Instructions for the task: Copy the material verbatim, from the line containing "You are a computer-use agent. Screen" through the line containing "point(619,183)", inclusive.

Data shown:
--- begin ---
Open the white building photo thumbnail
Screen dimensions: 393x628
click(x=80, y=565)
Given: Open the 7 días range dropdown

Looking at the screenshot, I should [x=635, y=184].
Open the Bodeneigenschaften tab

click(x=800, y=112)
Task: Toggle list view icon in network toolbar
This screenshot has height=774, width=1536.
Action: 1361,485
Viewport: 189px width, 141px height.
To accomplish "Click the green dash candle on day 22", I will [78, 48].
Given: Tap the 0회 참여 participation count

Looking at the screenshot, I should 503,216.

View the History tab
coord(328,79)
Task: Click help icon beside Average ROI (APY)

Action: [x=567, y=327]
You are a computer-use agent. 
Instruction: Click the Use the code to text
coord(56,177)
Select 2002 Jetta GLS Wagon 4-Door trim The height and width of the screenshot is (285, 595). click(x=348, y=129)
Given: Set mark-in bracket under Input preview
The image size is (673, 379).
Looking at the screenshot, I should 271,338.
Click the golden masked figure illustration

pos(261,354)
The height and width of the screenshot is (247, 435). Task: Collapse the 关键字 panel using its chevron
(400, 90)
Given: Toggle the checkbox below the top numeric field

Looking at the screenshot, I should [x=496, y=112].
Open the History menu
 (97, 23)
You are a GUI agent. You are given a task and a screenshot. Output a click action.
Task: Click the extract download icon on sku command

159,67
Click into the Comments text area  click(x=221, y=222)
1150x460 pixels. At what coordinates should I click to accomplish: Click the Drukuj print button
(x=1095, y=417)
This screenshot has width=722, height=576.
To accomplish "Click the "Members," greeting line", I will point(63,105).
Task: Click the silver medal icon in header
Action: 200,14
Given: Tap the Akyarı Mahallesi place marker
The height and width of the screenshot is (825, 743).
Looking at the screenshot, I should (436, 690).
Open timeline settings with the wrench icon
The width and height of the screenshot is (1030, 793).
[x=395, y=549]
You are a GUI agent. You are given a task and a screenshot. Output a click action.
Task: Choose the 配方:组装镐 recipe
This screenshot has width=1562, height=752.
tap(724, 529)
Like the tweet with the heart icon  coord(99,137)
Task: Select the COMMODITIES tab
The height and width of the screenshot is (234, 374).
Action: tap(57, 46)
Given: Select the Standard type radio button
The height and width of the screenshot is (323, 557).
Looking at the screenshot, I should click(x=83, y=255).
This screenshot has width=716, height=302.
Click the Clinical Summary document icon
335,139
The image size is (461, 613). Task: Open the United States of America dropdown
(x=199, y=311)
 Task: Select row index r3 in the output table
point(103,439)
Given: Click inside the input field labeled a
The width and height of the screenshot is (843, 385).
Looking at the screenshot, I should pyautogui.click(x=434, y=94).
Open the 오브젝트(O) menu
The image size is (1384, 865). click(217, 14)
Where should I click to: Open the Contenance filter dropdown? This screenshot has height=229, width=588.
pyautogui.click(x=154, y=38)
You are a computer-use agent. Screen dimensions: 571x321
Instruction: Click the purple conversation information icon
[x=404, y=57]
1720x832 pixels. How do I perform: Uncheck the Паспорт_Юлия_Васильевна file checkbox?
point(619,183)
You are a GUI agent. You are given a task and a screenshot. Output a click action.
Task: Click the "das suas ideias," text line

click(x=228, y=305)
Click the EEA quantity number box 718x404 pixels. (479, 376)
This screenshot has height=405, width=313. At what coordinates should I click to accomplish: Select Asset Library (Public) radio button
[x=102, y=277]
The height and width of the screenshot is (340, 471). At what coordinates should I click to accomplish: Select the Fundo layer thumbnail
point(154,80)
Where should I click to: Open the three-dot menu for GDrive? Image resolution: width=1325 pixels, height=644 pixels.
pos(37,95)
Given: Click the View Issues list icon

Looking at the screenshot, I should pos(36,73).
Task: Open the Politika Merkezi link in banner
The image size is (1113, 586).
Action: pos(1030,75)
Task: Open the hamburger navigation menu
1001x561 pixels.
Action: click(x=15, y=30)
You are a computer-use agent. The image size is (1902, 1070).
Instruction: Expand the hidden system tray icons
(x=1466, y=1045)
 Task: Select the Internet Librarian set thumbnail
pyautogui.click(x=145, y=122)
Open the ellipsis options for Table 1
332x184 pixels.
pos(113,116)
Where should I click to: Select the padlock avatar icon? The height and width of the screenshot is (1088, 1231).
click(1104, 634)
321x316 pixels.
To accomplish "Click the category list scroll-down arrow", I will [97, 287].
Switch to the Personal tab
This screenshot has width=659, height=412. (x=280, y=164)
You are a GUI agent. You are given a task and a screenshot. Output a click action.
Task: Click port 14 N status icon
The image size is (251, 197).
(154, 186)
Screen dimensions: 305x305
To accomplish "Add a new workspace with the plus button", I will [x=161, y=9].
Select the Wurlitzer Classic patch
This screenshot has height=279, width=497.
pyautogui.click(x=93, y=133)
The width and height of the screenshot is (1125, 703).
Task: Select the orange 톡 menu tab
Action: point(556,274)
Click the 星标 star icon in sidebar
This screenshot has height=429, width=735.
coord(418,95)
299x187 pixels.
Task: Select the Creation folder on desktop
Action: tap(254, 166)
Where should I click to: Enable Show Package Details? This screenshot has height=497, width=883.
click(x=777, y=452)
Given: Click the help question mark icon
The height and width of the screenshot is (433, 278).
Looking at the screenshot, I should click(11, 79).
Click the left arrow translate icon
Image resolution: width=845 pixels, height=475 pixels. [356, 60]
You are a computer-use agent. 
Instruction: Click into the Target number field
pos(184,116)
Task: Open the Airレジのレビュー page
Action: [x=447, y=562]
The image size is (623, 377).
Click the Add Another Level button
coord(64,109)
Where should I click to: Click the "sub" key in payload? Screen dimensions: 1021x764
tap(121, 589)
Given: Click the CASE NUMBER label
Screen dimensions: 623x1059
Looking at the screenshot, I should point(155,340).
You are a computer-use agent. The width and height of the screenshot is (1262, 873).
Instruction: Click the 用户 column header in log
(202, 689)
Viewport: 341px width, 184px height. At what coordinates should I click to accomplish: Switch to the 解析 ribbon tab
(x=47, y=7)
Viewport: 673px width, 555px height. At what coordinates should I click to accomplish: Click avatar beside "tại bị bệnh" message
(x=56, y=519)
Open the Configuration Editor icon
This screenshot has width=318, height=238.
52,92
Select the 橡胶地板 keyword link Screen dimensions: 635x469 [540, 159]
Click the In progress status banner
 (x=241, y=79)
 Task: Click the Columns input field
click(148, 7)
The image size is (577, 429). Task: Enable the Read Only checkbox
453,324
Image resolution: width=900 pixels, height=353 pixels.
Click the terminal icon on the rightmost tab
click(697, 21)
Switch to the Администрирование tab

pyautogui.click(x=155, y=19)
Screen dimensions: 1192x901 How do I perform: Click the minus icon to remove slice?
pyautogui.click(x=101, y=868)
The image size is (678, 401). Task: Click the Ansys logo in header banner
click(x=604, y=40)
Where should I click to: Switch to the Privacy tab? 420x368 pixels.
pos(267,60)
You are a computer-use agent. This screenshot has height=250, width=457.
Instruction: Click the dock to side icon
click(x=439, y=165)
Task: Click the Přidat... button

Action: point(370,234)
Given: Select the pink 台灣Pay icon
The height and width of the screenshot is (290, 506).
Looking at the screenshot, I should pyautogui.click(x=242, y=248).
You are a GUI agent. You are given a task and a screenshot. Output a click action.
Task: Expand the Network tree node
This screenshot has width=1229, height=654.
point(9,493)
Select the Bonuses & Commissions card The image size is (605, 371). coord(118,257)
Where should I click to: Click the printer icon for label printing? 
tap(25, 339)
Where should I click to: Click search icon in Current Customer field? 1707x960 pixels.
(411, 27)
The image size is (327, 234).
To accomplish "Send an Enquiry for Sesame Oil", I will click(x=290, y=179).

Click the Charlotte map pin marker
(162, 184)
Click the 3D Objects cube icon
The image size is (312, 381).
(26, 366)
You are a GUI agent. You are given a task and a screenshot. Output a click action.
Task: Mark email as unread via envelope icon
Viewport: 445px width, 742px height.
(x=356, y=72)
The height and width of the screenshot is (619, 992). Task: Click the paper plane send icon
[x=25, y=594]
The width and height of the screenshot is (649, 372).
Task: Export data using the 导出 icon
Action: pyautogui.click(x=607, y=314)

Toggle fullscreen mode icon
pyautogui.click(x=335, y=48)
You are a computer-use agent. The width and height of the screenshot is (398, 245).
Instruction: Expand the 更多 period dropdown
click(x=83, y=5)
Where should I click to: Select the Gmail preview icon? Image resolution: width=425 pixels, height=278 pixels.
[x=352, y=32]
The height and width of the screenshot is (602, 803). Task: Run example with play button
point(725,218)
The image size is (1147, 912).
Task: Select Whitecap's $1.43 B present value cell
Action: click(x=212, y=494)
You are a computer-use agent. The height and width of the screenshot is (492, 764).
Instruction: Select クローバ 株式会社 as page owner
--- end ---
Output:
You are a computer-use agent. Screen dimensions: 571x321
Instruction: Click the purple conversation information icon
[x=404, y=57]
1720x832 pixels. How do I perform: Uncheck the Паспорт_Юлия_Васильевна file checkbox?
point(619,183)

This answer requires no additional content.